Tuesday, July 30, 2013
2008 Alexandria Nicole Quarry Butte with T-Bone steak
Quick note on the 2008 Alexandria Nicole Quarry Butte red blend we had with a T-Bone steak at home last night. We'd bought it from the vineyard during a road trip through Yakima Valley and loved the taste. Figured seven years in bottle was about right.
Predominantly Cabernet Sauvignon with Merlot and Syrah, also small amounts of Malbec, Cab Franc and Petit Verdot. Aged in 60% new French oak and 40% Two year old French Oak for 20 months. Whatever that means.

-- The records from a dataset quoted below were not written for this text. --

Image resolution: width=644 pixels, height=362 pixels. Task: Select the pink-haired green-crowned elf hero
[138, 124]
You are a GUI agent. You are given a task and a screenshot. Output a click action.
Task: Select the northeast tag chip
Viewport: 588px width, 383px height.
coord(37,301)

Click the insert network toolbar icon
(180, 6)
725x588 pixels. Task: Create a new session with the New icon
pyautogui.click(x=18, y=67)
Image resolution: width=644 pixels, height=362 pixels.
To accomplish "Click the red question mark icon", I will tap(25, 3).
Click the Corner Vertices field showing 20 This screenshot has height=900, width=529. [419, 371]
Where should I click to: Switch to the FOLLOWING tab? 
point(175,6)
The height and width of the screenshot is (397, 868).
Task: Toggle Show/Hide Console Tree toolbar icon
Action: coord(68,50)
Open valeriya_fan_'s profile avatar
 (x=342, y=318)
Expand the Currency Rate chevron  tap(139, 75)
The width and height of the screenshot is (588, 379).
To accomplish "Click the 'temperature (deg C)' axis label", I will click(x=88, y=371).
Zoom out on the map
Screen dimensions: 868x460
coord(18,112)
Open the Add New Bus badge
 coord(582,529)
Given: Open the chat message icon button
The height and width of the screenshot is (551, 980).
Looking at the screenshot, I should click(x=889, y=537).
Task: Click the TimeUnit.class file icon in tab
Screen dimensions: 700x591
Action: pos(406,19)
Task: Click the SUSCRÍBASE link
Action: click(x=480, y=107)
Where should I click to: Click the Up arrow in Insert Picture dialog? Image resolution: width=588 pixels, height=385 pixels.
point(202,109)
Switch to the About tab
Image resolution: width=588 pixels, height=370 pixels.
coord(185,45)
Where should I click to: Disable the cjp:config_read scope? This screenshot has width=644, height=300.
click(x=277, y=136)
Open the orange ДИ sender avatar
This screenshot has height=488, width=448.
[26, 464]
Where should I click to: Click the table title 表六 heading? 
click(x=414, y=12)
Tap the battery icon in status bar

Lovely voluptuous chewy body, full sweet plums yet low sugar with good acidity, and a chewy finish with velvet tannins. Had that unmistakeable Washington terroir, a rich cherry note in the mouth. Lovely balance with the tannins evened out and the balance probably at its peak. Great with the steak. Sadly was the last bottle, but got some of our favourite Stella Maris tucked away for future steak. Washington red blends are total belter with steak.
Amazon notes say "Quarry Butte is an elegantly expressive five varietal blend that packs a punch for the value, capturing the unique terroir of Destiny Ridge Vineyard. Itas beautiful bouquet is loaded with an alluring, aromatic mix of black currants, vanilla, peppercorn, and cocoa. The palate is ripe with blackberry, cherry, rich and supple tannins, hints of cedar and elegant oak-spice that lead to a balanced structure and lengthy finish."